### Texto de lectura

Cada día nos cuesta más crear una realidad sólida formada de amor propio y relaciones verdaderas que duren en el tiempo con la consistencia requerida. Acaso el enamoramiento no sea el criterio óptimo para asegurarse una relación duradera, aunque ya nos parezca un ingrediente irrenunciable de nuestra identidad.
Es verdad que hay muchos factores que tienen que ver con la sociedad actual. Entender estos factores nos puede ayudar a no caer tan fácilmente en el materialismo y en el consumismo en la vida diaria, pero sobre todo en nuestras relaciones personales. El concepto del amor líquido nos puede hacer entender que, aunque ahora encontremos parejas a través de la tecnología, ninguna conexión puede sustituir una profundización emocional que se desarrolla a lo largo de los años. Tampoco la comunicación ni el trabajo constante que requiere una relación pueden sustituirse tan rápido como los objetos. Puede enseñarnos que, aunque ahora el sexo se haya liberado, es importante el sexo con amor de una pareja que se ha tomado el tiempo de conocerse y hablar de lo que les gusta.
«La modernidad líquida nos impulsa a no pensar, a sustituir la soledad por objetos o una cena romántica por un regalo caro e impersonal»
La modernidad líquida nos impulsa a no pensar, a sustituir la soledad por objetos o una cena romántica por un regalo caro e impersonal. Pero el que vivamos en esta sociedad no implica que no podamos reflexionar y tomar el timón de nuestra vida. No implica que no podamos decidir pasar un fin de semana en casa hablando con la pareja, profundizando con una copa de vino, en lugar de ir al centro comercial y consumir. No implica que no podamos leer o tener gustos simples, tener un móvil antiguo y no querer sexo de una sola noche o relaciones efímeras.
Son muchas las ideas -de alguna manera poco saludables- que forman parte de la corriente social que nos rodea. Las nuevas generaciones nacen con la tecnología y la liberación sexual, sin embargo con ellas -y con nosotros mismos- tenemos la obligación de recordares -y de recordarnos- que no toda modernidad es sinónimo de mejora y que una actitud crítica con cualquier planteamiento, antes de asumirlo, es quizás una de las mejores posiciones que podemos adoptar ante las fuerzas que tratan de influirnos en su propio beneficio. De lo contrario, nuestros hijos, igual que muchos de nosotros, estamos abocados al amor líquido de la realidad líquida en un mundo líquido. O al menos, así lo creyó Zygmunt Bauman.
“Amar significa abrirle la puerta a ese destino, a la más sublime de las condiciones humanas en la que el miedo se funde con el gozo en una aleación indisoluble, cuyos elementos ya no pueden separarse”
Con todo, nada como el amor. El amor es lo mejor. Esa virtud elevante del amor, sin cuyo éxtasis pierde su significado el mundo, reducido a extensión sin profundidad. ¿Cómo combatir los efectos negativos del tiempo sobre el amor? Podemos sugerir un decálogo para ello
Enamorarse y mantenerse enamorado. El amor es como un fuego; hay que avivarlo día a día, si no se apaga. El amor hay que cuidarlo y alimentarlo en la realidad diaro.

### Sección de datos
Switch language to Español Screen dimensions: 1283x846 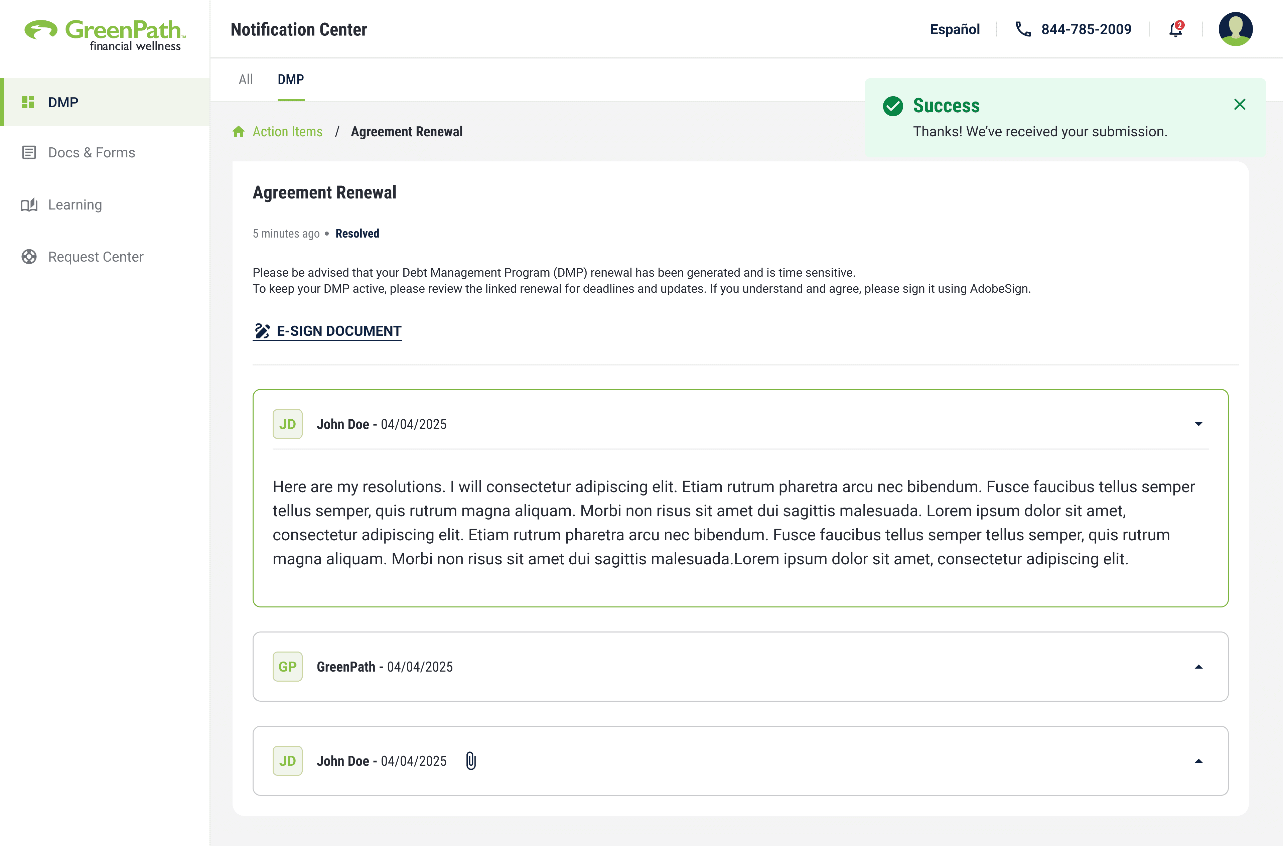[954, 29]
==
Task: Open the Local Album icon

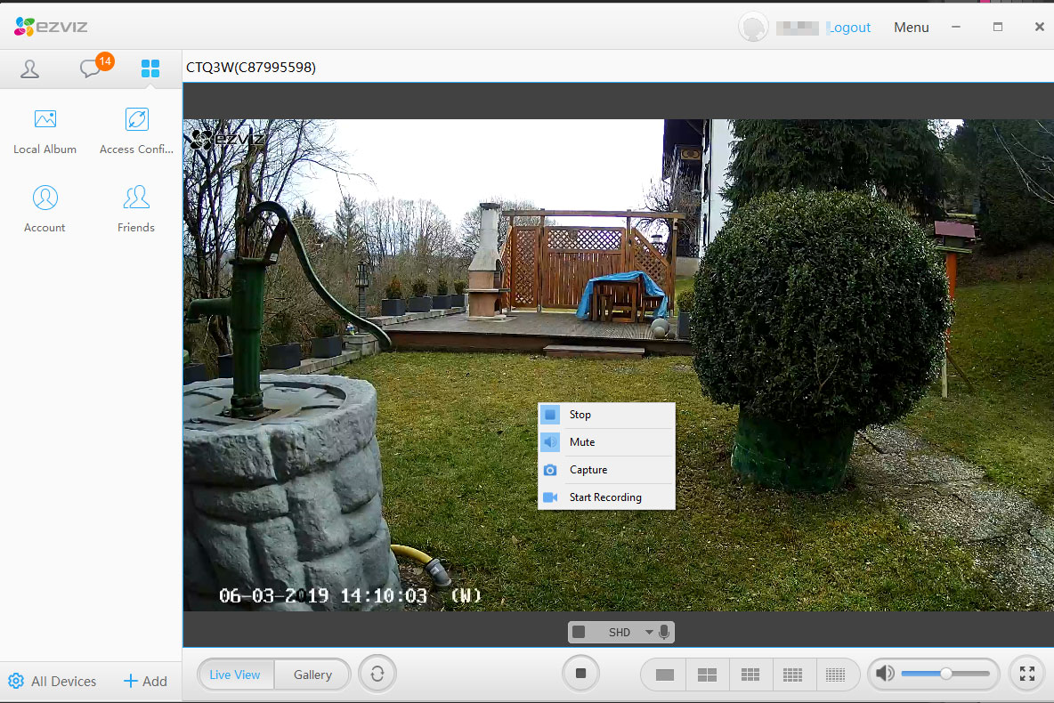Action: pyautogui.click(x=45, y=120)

### Tareas
**1.** En el texto sobre el amor líquido, ¿con qué se compara el amor en el último párrafo?
**2.** Transcriba un fragmento del texto sobre el amor líquido: empiece en las palabras "Son muchas las" y termine después de "creyó Zygmunt Bauman.".

### Resultados del ejercicio
**1.** Con un fuego que hay que avivar día a día para que no se apague.

**2.**
Son muchas las ideas -de alguna manera poco saludables- que forman parte de la corriente social que nos rodea. Las nuevas generaciones nacen con la tecnología y la liberación sexual, sin embargo con ellas -y con nosotros mismos- tenemos la obligación de recordares -y de recordarnos- que no toda modernidad es sinónimo de mejora y que una actitud crítica con cualquier planteamiento, antes de asumirlo, es quizás una de las mejores posiciones que podemos adoptar ante las fuerzas que tratan de influirnos en su propio beneficio. De lo contrario, nuestros hijos, igual que muchos de nosotros, estamos abocados al amor líquido de la realidad líquida en un mundo líquido. O al menos, así lo creyó Zygmunt Bauman.